Among the traits that high-performing apartment marketers share is a penchant for continuous experimentation, with constant tweaks and incremental improvements adding up to big boosts in performance. In this resource, we’ll explore five apartment marketing techniques or practices you would do well to reassess, refresh or add to your apartment marketing mix.

While marketing plans should be specific to your properties, target personas and goals, our intent is to spark an idea or two (or several) that will help accelerate rapport with prospective renters and move you closer to your apartment marketing goals.

Let’s dive in and go through a few different marketing techniques for apartments.

Email Marketing Remains King & Becomes Personal

An oldie but goodie, email marketing remains hard to beat in its effectiveness and affordability, with an estimated $38 return for every $1 spent, reports CampaignMonitor. Unlike social media platforms or other digital channels, email gives you a chance to get in front of prospects who’ve expressed an interest in your properties and nurture them long-term, keeping them engaged and keeping your properties fresh in their mind when they’re considering a new apartment lease.

Keep in mind that a signed lease can also come from your current residents, and email marketing is one way to cultivate that relationship and help drive interest in a lease renewal. Putting all your efforts into new prospects and neglecting current residents (who will eventually become prospects again) is a losing game if you’re trying to keep occupancy high. We recommend segmenting your audiences and sending new prospects and current renters messaging and offers that are relevant to where they are in their renter’s journey and relationship with your property.

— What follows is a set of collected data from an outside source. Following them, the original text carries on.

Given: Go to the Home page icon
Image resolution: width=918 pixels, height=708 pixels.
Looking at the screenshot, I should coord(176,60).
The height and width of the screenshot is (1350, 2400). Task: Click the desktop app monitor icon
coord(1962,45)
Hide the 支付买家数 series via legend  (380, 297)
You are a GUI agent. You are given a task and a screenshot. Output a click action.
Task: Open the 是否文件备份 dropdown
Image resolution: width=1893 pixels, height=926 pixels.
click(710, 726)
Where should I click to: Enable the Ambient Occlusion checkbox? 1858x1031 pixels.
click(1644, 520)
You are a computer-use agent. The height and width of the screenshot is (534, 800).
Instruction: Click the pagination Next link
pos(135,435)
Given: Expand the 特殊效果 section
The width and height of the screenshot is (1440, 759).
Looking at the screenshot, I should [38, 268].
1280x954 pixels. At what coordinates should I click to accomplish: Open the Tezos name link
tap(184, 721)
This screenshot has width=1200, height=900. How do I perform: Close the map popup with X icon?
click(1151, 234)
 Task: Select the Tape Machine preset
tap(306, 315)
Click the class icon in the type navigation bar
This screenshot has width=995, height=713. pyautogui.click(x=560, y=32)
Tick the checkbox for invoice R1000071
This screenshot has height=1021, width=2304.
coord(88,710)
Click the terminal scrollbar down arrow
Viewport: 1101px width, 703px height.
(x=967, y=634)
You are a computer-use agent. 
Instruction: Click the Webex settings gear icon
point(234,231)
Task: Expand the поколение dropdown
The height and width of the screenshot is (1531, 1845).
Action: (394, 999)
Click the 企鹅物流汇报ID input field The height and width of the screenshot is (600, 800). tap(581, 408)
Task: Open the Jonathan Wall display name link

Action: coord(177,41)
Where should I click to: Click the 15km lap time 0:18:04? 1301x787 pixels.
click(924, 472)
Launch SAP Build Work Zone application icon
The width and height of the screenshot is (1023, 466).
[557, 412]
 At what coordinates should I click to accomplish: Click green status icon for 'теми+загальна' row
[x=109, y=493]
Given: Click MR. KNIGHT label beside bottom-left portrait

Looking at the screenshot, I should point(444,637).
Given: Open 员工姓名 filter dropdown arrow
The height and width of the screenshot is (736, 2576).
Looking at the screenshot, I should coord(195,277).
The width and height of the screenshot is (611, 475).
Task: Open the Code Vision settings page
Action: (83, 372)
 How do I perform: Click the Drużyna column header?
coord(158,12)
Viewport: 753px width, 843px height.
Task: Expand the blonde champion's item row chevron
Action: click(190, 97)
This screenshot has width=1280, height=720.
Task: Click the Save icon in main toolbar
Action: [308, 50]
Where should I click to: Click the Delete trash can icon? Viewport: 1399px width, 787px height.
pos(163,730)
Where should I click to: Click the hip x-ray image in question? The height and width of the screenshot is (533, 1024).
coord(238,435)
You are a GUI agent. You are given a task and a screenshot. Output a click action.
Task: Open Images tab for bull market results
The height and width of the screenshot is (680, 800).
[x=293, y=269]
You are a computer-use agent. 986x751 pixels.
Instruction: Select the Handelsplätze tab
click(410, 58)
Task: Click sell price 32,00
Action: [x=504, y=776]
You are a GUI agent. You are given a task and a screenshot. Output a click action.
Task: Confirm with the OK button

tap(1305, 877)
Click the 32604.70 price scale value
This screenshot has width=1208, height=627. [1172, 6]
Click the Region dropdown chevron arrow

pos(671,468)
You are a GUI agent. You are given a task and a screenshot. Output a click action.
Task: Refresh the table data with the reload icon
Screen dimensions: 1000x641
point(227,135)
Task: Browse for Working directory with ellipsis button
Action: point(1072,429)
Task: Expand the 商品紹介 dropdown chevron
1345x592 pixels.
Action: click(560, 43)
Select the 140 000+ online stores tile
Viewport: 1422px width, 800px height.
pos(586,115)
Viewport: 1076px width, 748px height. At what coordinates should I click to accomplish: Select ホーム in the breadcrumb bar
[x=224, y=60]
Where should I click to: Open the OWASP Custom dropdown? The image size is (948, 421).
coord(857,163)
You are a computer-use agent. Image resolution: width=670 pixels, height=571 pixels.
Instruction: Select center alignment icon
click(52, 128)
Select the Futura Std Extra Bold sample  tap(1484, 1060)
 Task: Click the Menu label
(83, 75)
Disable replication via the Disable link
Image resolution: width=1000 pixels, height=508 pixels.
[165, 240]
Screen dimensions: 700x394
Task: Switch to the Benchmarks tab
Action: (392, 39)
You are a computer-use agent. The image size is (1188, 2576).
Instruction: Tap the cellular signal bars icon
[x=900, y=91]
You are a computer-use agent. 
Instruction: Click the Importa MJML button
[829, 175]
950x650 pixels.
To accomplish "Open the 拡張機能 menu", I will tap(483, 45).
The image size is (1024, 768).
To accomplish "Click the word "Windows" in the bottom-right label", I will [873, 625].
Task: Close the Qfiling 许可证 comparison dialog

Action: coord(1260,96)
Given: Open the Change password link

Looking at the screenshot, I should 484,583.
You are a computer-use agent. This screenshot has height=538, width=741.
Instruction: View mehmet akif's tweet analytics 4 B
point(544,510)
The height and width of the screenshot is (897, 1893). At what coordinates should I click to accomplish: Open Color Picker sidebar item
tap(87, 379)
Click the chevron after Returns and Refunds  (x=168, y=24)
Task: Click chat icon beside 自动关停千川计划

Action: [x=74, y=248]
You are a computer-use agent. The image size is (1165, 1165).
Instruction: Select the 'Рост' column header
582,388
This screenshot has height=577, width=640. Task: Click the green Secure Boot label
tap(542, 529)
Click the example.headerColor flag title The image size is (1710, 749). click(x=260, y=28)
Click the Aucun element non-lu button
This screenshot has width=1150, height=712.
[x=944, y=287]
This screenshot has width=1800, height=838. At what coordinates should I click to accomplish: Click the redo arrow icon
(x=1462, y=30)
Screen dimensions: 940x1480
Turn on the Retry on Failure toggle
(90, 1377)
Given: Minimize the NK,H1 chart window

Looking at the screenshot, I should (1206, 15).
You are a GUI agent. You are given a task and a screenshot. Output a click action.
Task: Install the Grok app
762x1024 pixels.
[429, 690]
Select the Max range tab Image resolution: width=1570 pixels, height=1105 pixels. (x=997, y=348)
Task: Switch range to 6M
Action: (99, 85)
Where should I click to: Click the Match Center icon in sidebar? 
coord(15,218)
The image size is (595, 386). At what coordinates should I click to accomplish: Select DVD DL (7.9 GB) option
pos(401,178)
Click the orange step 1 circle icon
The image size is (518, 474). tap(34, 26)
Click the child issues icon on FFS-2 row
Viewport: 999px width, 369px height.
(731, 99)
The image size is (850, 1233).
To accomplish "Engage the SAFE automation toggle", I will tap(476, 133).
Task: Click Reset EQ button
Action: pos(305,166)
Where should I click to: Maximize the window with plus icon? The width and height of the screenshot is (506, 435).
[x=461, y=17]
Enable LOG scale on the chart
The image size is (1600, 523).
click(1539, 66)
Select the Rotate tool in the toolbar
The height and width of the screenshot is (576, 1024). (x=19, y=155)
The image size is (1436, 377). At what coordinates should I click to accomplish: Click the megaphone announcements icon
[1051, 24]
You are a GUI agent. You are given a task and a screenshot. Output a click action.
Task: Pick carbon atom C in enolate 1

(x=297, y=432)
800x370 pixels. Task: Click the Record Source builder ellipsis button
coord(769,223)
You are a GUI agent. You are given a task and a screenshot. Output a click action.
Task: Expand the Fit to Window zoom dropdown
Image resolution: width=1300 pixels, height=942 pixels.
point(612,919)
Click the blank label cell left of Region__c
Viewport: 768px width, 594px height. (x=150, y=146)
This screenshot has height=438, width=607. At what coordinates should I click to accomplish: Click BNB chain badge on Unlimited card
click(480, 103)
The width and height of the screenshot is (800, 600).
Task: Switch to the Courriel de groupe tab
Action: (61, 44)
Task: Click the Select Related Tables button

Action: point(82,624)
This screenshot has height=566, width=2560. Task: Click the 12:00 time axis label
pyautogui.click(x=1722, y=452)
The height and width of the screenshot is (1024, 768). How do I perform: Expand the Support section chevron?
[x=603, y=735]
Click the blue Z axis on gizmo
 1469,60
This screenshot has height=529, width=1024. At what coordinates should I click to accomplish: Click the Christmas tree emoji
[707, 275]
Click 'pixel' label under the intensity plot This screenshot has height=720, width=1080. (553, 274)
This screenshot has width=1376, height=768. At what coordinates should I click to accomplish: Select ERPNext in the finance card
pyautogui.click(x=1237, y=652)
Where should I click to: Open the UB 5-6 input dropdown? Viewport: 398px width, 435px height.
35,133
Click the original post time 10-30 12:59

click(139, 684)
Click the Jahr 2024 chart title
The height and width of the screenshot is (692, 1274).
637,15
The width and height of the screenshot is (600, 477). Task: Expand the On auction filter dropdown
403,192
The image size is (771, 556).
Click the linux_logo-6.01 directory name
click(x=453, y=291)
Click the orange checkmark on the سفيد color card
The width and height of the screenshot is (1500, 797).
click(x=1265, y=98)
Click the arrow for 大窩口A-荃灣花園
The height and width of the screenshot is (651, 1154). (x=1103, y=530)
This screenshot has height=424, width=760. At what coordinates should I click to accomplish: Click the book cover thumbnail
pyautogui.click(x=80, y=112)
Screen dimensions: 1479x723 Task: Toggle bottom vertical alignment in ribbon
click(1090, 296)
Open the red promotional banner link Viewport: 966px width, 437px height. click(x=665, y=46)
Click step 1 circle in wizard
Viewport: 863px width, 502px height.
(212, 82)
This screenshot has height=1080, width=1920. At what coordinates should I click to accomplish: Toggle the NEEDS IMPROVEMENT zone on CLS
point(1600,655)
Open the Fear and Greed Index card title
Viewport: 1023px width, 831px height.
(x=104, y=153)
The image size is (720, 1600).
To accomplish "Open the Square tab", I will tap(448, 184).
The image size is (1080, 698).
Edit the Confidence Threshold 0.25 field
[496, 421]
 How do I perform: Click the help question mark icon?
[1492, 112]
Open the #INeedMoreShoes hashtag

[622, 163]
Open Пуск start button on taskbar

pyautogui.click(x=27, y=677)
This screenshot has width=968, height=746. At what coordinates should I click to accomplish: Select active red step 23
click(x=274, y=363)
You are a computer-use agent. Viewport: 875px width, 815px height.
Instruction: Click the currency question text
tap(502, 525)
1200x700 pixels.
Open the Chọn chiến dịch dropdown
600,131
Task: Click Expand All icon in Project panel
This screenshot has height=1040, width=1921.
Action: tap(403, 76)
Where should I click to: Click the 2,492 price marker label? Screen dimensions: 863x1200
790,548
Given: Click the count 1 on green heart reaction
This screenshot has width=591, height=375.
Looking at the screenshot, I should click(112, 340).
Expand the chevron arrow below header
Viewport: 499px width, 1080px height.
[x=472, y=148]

When it comes to breaking through your recipients’ inboxes, you have to prove your value to get readers to open, click, and engage with your messages. You do that by making the bulk of your messaging reader-focused: What are helpful tips and resources that can make their lives easier? What do they gain by clicking on your content (or what do they stand to lose if they don’t)?

For current renters, how-to guides, lifestyle tips, local events, recipe-sharing, special promotions and a heads-up on incidents affecting them (e.g., road closure, trash pickup schedule, looming deadlines) are ways to drive them to engage with your email broadcasts and share them with others.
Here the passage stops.